Sterling struggled to keep away from the previous session's 3-month lows against the dollar and euro on Monday, but it didn't get very far as recent mixed data stoked concerns that UK interest rates were nearing their peak.
Markets see a rate rise at this week's Bank of England meeting as very unlikely but have focused on November as more of a possibility, if the BoE decides it should add to the five increases it has made since November last year.
A Confederation of British Industry (CBI) report showing optimism among executives in the UK service sector soured in early August did nothing to support rate hike bets, after Friday's Halifax bank survey showing house prices fell in August.
"With this week's BoE meeting, no change is expected by the market. The market is starting to speculate that the peak in UK rates could be fairly close," said Ian Stannard, foreign exchange strategist at BNP Paribas.
"That's going to be a negative for sterling."
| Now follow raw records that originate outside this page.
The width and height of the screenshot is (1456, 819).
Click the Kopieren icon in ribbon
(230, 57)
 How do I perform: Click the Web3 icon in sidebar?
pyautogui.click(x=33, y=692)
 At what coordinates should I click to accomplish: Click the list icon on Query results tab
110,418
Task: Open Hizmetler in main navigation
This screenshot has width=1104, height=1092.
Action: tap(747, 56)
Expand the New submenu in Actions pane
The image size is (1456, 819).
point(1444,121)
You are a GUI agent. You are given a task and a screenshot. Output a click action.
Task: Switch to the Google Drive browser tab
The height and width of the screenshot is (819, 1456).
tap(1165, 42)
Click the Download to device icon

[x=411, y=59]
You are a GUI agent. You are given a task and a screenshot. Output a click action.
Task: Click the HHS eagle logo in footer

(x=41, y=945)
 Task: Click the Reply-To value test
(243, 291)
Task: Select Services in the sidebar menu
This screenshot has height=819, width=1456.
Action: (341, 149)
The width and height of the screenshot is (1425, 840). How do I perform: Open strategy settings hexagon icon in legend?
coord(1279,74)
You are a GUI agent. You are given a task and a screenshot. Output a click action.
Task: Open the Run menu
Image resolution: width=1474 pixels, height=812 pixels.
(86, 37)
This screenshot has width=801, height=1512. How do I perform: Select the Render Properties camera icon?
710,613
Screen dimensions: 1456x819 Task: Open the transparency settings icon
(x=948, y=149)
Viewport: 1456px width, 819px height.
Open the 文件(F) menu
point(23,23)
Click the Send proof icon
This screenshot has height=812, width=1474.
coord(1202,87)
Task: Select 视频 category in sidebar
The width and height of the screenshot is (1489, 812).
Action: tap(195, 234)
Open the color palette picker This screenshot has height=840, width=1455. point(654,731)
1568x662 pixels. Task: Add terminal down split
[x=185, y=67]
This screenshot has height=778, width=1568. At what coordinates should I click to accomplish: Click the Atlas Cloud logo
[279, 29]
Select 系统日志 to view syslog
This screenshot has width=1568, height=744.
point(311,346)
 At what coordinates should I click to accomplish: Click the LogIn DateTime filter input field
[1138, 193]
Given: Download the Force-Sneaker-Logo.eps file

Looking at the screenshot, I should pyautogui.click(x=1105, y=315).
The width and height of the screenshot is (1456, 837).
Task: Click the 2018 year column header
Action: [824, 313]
At 1450 GMT, sterling managed to trade about 0.20 percent firmer on the day at $1.7787, but still very close to Friday's low of $1.7735, the pound's weakest since late May.
At 67.82 pence per euro sterling was flat versus its previous New York close but near Friday's trough of 68.14, also its weakest since late May.
Sterling also remained soft on a trade-weighted basis, near last week's low of 103.3, its weakest since March.
UK rates are currently at 4.75 percent. "Sterling across the board is vulnerable to diminishing rate hike expectations. Our economists here have changed their view on rates this week to take one of the rate hikes out and I think other people elsewhere are doing the same," said Adam Cole, senior currency strategist at RBC Capital markets.